====== Source

During the band’s encore, “Hang You From the Heavens,” singer Alison Mosshart (also of the Kills) — a wraith-thin tangle of bird’s-nest black hair, cigarette smoke, leather, and lipstick — spat the sacrilegiously nasty come-on: “I wanna grab you by the hair, and drag you to the devil,” as the trio in black behind her sounded like a late-’60s/early-’70s gang of white afro’d skeeves (plus a ringer Latin percussionist) in bell-bottoms, tiny tight t-shirts, mustaches, and unlicensed handguns, working out a four-minute version of rock, blues, funk, and soul, that would later be issued on a limited-edition compilation by DJ Shadow (and called something like “Mr. Chicken Shit”).

============

Directive 1
Answer these from the concert review:
(a) Which song did the band play as its encore?
(b) Besides this band, what other group is singer Alison Mosshart part of?
(c) Whose limited-edition compilation does the review imagine the four-minute version being issued on?
Directive 2
Extend the concert review about the band's encore, picking up after its last sentence.

====== Material

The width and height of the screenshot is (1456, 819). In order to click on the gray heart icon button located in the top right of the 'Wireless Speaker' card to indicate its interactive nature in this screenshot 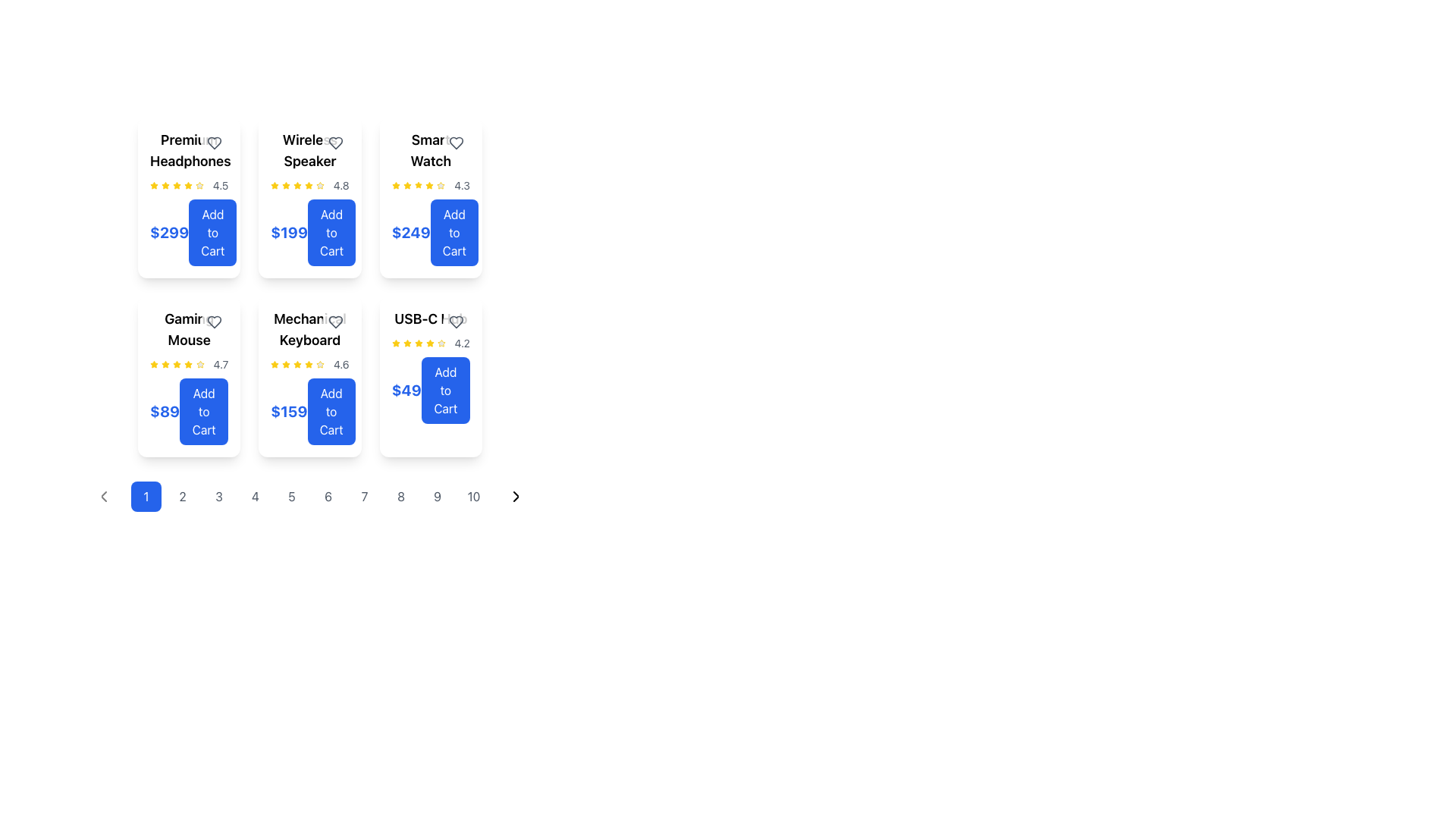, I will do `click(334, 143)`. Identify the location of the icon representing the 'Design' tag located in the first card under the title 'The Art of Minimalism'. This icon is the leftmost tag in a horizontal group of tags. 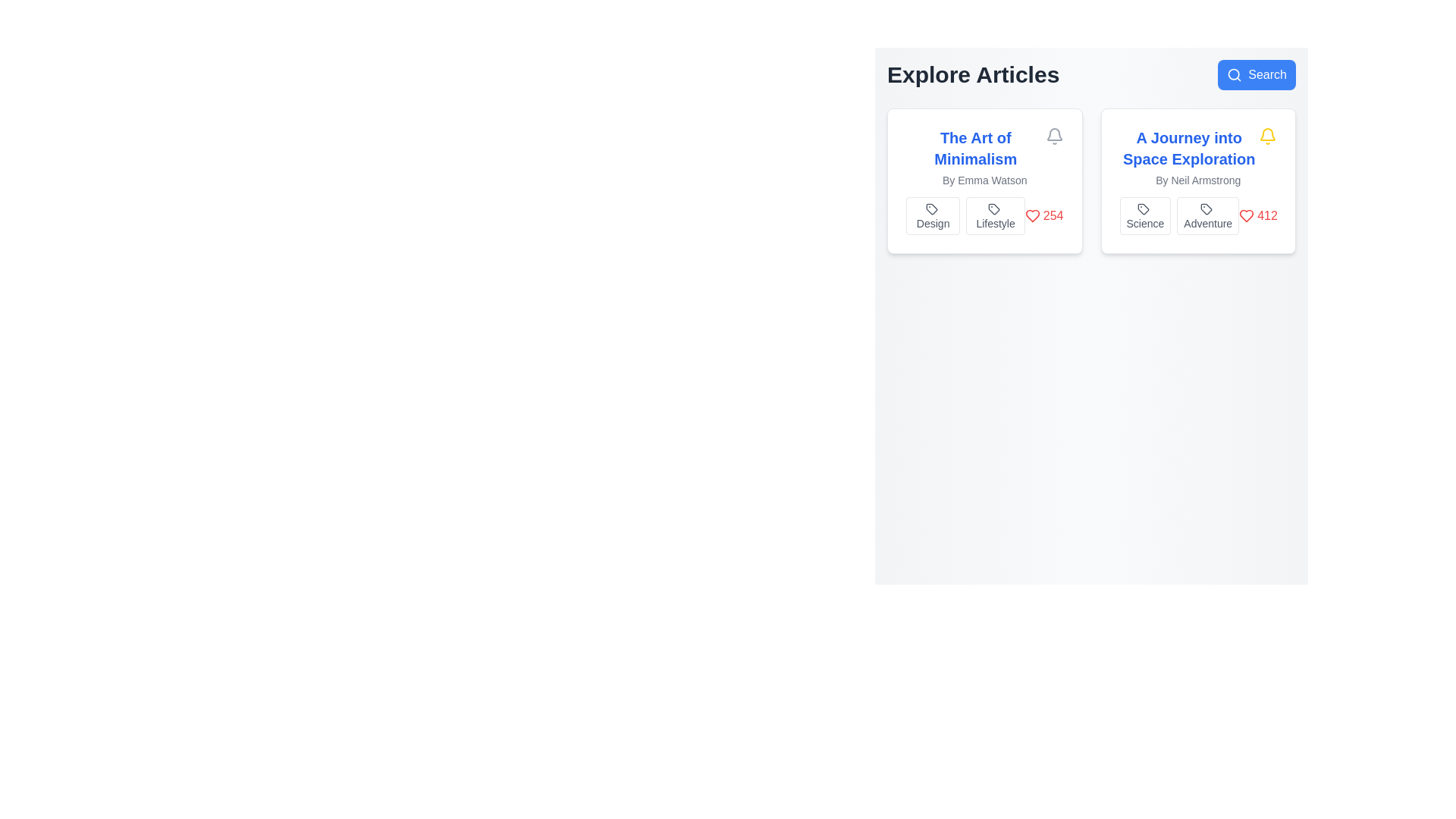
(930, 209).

============

Exercise output 1
(a) "Hang You From the Heavens"
(b) The Kills
(c) DJ Shadow's

Exercise output 2
Except that Dead Weather, led by Jack White on drums (playing the occasional, fairly sample-worthy ride-cymbal breakbeat) and featuring Raconteurs bassist “Little” Jack Lawrence and former Raconteurs touring guitarist Dean Fertita (also on organ, and looking like a dangerously all-grown-up Jordan Catalano with scandal-inducing five o’clock shadow), was sharp, clean, and art designed to within an inch of its life (and that’s in no way a criticism).

Dressed all in black, and playing big, gleaming white Gretsch guitars (even a Bo Diddley cigar box!) that White originally had custom-designed for the Alicia Keys-fronted “James Bond band” he assembled for the Another Way to Die theme, the Dead Weather oozed the kind of cool that you can’t attain if you just put your mind to it and practice hard and write some great songs, blahblahblah. Nah, these people kick that sort of please-sir-I-want-some-more posturing to the curb with a scotch in one hand and a goddamned Davidoff in the other.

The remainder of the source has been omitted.